Nel frattempo, sia Markus che Palmer abbandonarono il progetto lasciando che ad occuparsene fossero altri. Markus lo fece nel 2015: a quanto pare vendendo tutti i suoi dogecoin e usando il ricavato per comprarsi una Honda Civic di seconda mano.

Qualche giorno fa Markus ha spiegato sul canale Reddit dedicato a Dogecoin (e seguito da oltre un milione di utenti) di essere deluso da certe derive della criptovaluta, che secondo lui era invece basata su «gioia, gentilezza, apprendimento, dono, empatia, divertimento, senso di comunità, ispirazione, creatività, generosità, stupidità e assurdità».

Markus ha ricordato inoltre quali furono, per lui, i quattro momenti più significativi nella storia di Dogecoin: una sorta di raccolta fondi per sponsorizzare un pilota della NASCAR, un’altra per far sì che la squadra giamaicana di bob potesse andare alle Olimpiadi di Sochi, in Russia, e poi ancora una per far avere cani guida a chi ne aveva bisogno e per finanziare la costruzione di pozzi in Kenya.

L’auto Dogecoin al campionato NASCAR del 2014 a Talladega, Alabama (Chris Graythen/Getty Images)

I dogecoin oggi
Così come i bitcoin, tra la fine del 2020 e l’inizio del 2021 molte criptovalute hanno avuto una grande e rapida crescita. Poche, però, sono cresciute così tanto come i dogecoin. Tutto questo dopo che, come ha scritto il Wall Street Journal, «per quasi un decennio quella dei dogecoin era rimasta una piccola comunità che photoshoppava la faccia di un cane su qualsiasi cosa», e che a volte usava la criptovaluta per darsi piccole mance o ricompense su internet.

Si fa sempre molta fatica a dire come e perché una criptovaluta guadagna o perde valore, ma di certo non si sbaglia nel dire che una parte del merito in questo caso è di Elon Musk e dei suoi tweet assai influenti. Il primo arrivò a fine gennaio, ma poi ne sono seguiti altri: tutti scherzosi ma, allo stesso tempo, determinanti nell’influenzare le transazioni finanziare di molti.

Parlando di Dogecoin su Clubhouse, Musk ha detto che pure i suoi tweet su questa criptovaluta sono stati fatti per scherzo, ma anche che “fate loves irony” (“il destino ama l’ironia”) e che, dunque, «il risultato più divertente sarebbe vedere Dogecoin diventare la valuta globale del futuro». Come talvolta capita con Musk, è difficile capire dove finisca il gioco e dove inizi qualcosa di molto più serio, ed è possibile che dal suo punto di vista le due cose possano anche coesistere.
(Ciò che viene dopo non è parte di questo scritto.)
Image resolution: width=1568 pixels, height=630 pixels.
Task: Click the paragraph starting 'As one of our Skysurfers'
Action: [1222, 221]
Di certo, agendo in qualità di amministratore delegato della casa automobilistica Tesla, Musk ha scelto di puntare sui bitcoin anziché sui dogecoin.
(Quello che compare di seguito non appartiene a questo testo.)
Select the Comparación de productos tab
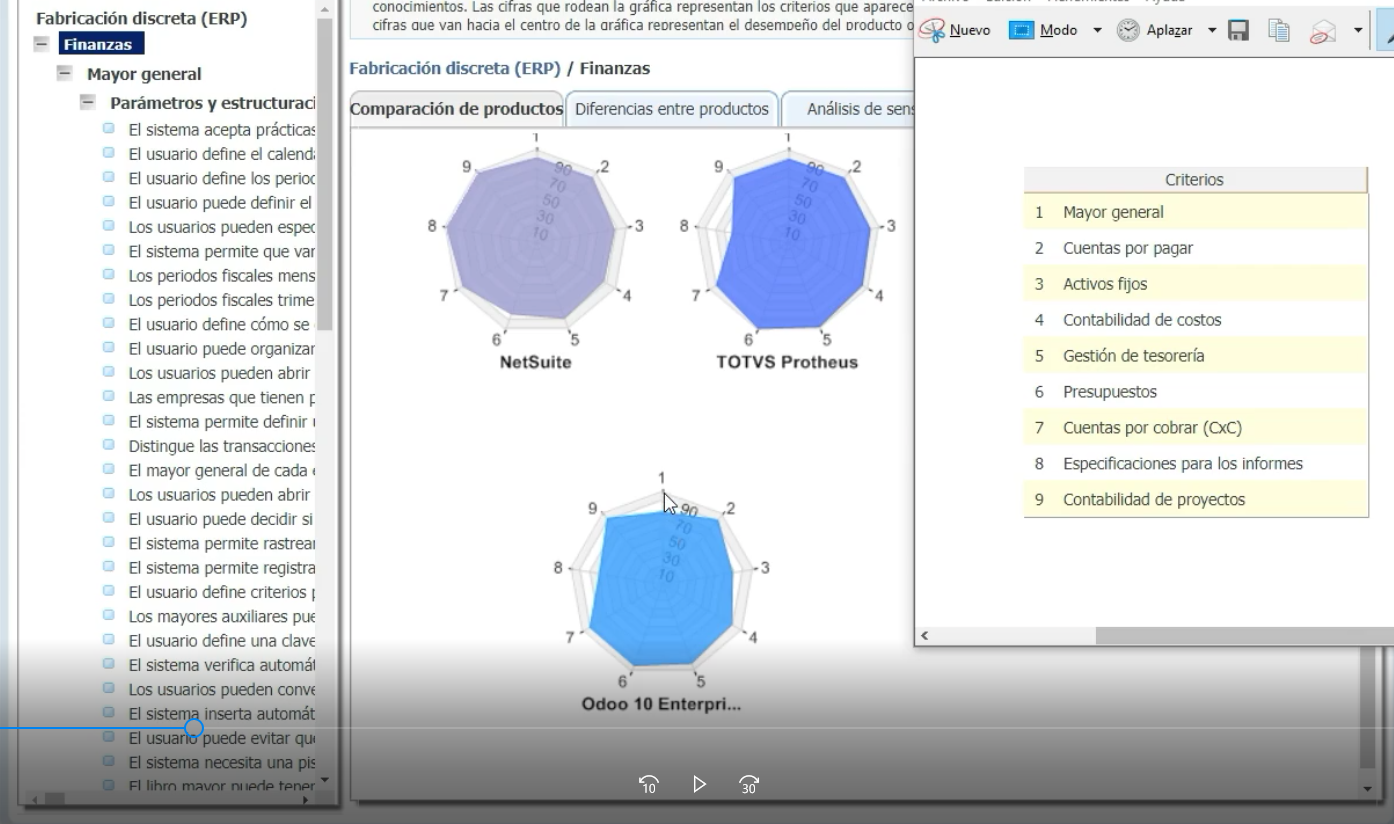The height and width of the screenshot is (824, 1394). point(457,109)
– Leggi anche: I bitcoin sono diventati un’altra cosa

E adesso?
Ancor più che per altre criptovalute, il valore dei dogecoin è da considerarsi fluttuante e volatile e a ogni veloce salita di valore può seguire una drastica discesa (che in parte sta già avvenendo). Garrick Hileman, che lavora per la piattaforma di transazione di criptovalute blockchain.com, qualche giorno fa aveva detto al Wall Street Journal che i dogecoin potevano perdere piuttosto facilmente fino al 90 per cento del loro valore.

Intanto – ma questa è un’altra storia, di cui ancora si sa poco – si è saputo che c’è un singolo individuo o una singola organizzazione che controlla circa il 28 per cento di tutti i dogecoin in circolazione: cioè più di 36 miliardi di dogecoin, per un valore di circa due miliardi di dollari.

Di questo proprietario si sa solo che possiede questi dogecoin dal febbraio 2019 e, come ha scritto il Wall Street Journal, chi si intende di queste cose si è accorto che in più di un’occasione, in relazione a questo “conto”, sono state fatte transazioni per un equivalente di 28,061971 dogecoin. Musk, curiosamente, è nato il 28/06/1971: ma ovviamente potrebbe anche trattarsi di qualcuno che non è Musk e che ha messo quel riferimento proprio per depistare. Musk, nel frattempo, ha invitato questo anonimo investitore a liberarsi di tutti quei dogecoin, spiegando che troppa valuta nelle mani di una sola persona (o entità) rappresenta un problema.

In tutto ciò, Markus – uno dei due co-creatori – qualche giorno fa aveva detto: «L’idea che dogecoin valga così tanto è uguale all’idea che le azioni di GameStop siano arrivate a valere 325 dollari: non ha senso, è assurda».